§ What to do
Look below for the line containing "Nega (547, 2487)". Reproduce it and every line after it exactly, and nothing more.

§ Information
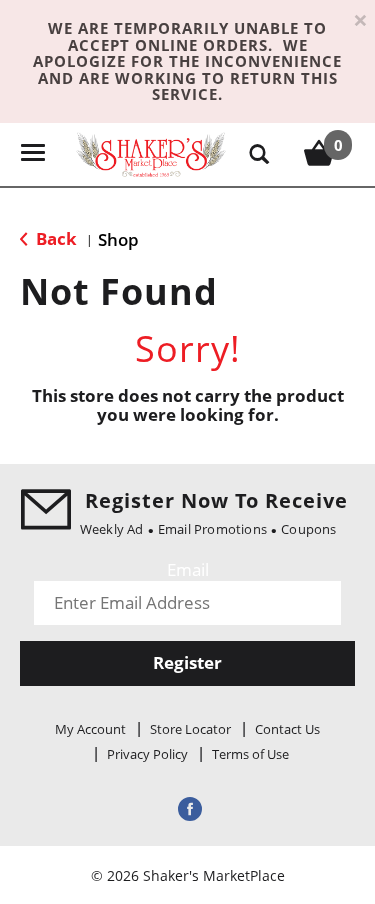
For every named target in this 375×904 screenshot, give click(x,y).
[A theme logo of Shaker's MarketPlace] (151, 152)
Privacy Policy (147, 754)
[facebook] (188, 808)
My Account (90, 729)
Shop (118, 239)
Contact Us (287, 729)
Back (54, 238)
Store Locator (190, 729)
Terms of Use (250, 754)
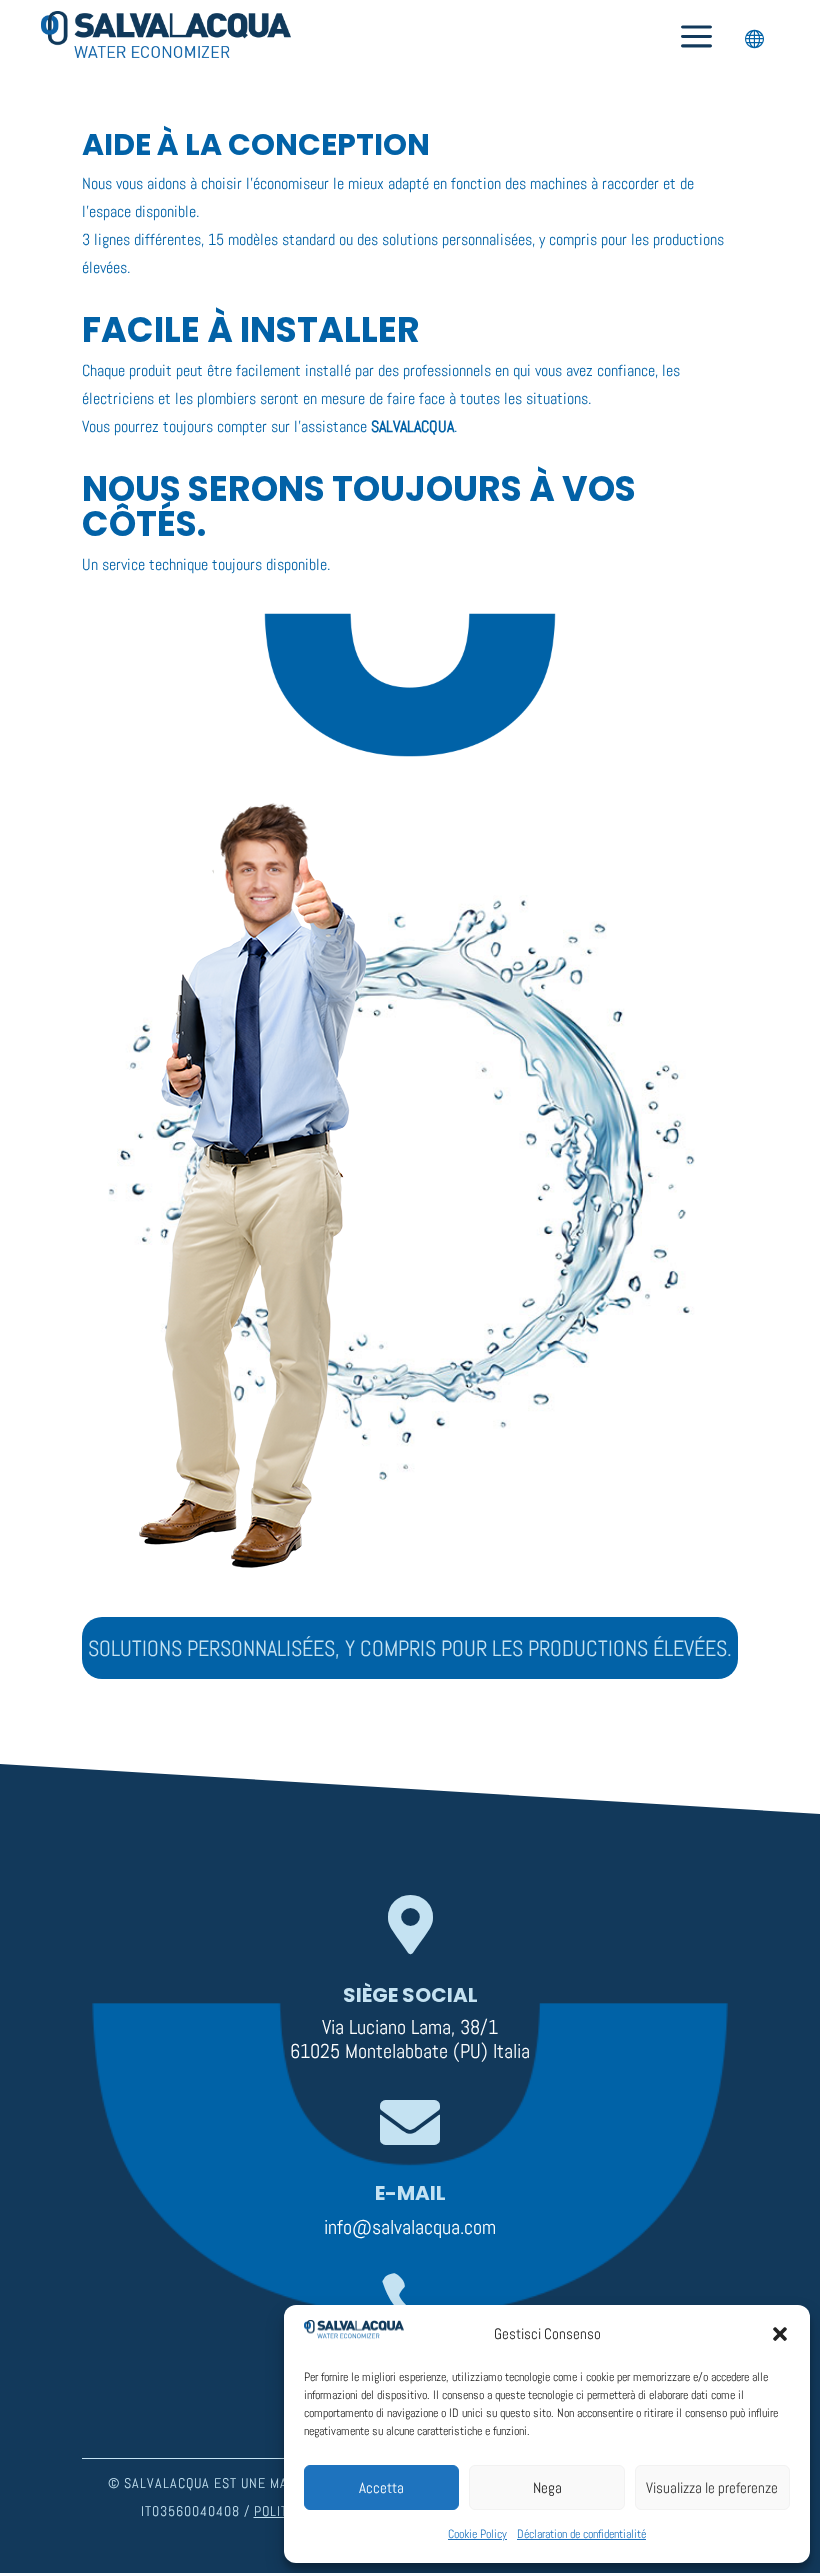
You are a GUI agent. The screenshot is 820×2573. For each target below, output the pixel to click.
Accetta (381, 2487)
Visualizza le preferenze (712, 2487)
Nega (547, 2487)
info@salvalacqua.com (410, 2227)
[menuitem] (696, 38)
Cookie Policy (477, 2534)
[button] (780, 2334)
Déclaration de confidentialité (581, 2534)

§ Written solution
Nega (547, 2487)
info@salvalacqua.com (410, 2227)
[menuitem] (696, 38)
Cookie Policy (477, 2534)
[button] (780, 2334)
Déclaration de confidentialité (581, 2534)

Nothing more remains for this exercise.